Wilma Keyes Papers
Scope and Content
Many of the files are useful sources in tracing the development of the fine arts program and its emergence from the School of Home Economics at the University of Connecticut. The oral histories are wonderful recollections of life on the University of Connecticut during the early part of this century.
- Creation: undated, 1926-1972
The collection is open and available for research.
Restrictions on Use
Permission to publish from these Papers must be obtained in writing from the owner(s) of the copyright.

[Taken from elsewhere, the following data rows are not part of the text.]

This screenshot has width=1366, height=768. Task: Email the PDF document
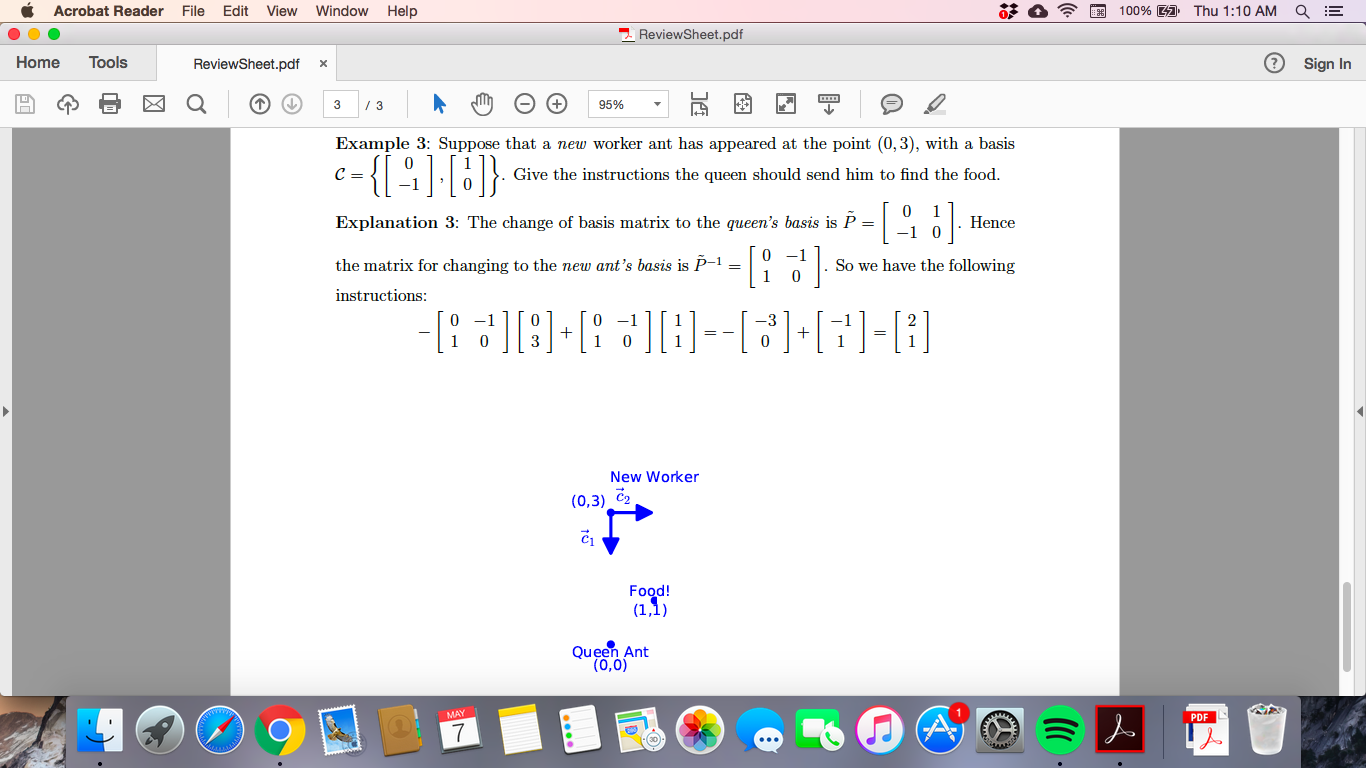pos(154,103)
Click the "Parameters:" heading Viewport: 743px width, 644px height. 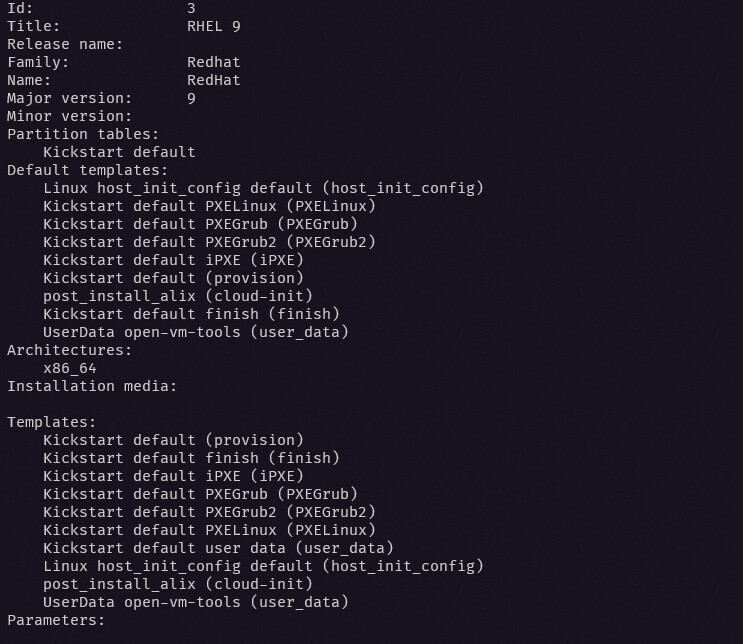[56, 620]
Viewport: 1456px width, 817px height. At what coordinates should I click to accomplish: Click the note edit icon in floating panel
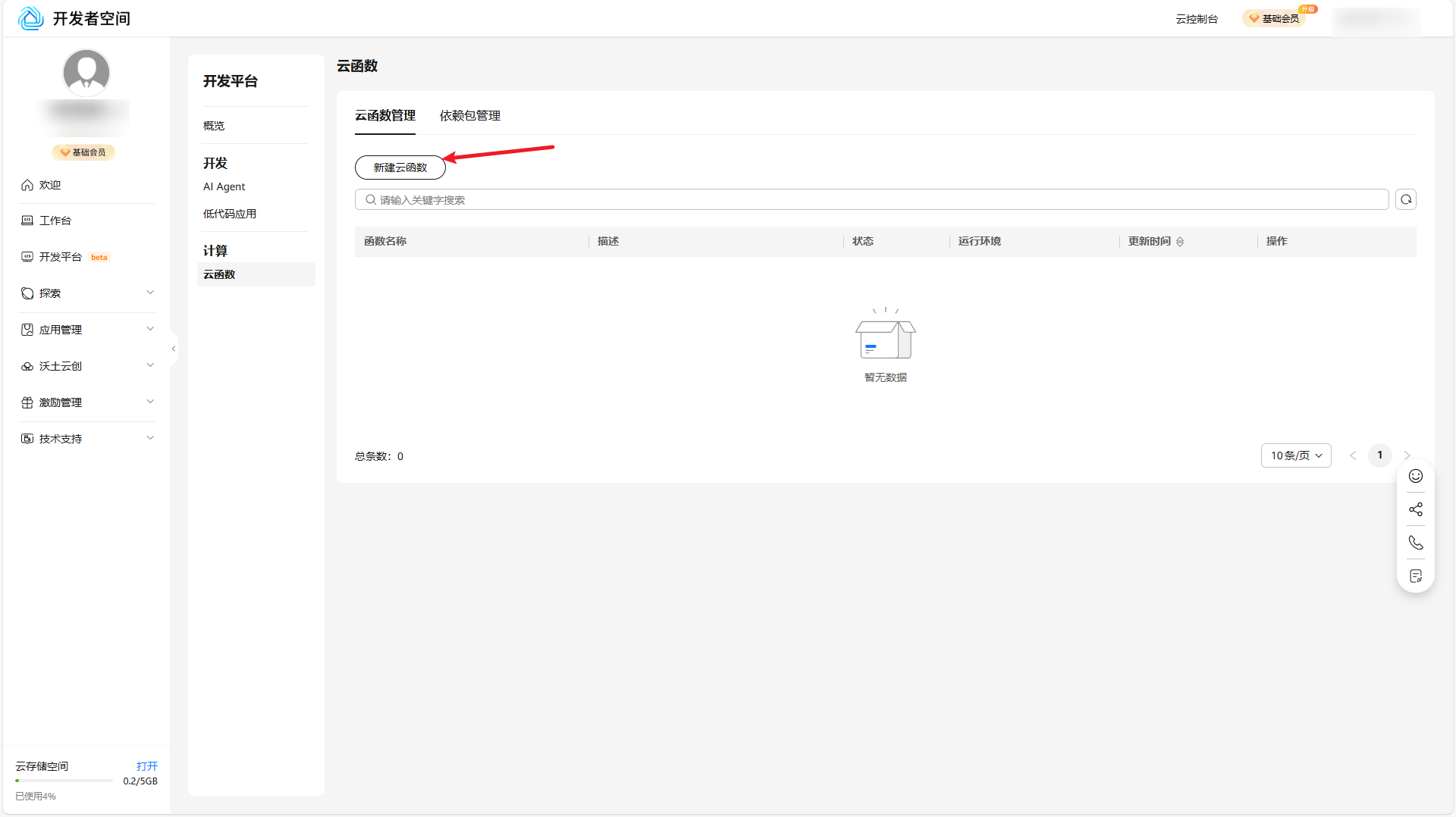pyautogui.click(x=1415, y=576)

Wilma Belknap Keyes was born in New Jersey on 15 January 1902, the daughter of John D. and Grace Vrooman Keyes. She was a graduate of New York University and the New York School of Fine and Applied Art (Parsons). During her early career, she worked for Art Education Press, Inc., and was affiliated with Iowa State University from 1923-1927. She taught at Michigan State University from 1937-1938.
From 1938 to 1963, Wilma Keyes was an assistant professor of Related Arts at the University of Connecticut School of Home Economics. When she arrived at the University of Connecticut only five art courses were being offered. During her tenure she developed and taught over 20 new art courses and saw the beginning of the School of Fine Arts as a distinct department from the School of Home Economics. At the time of her retirement, over 60 courses were being offered in the arts program.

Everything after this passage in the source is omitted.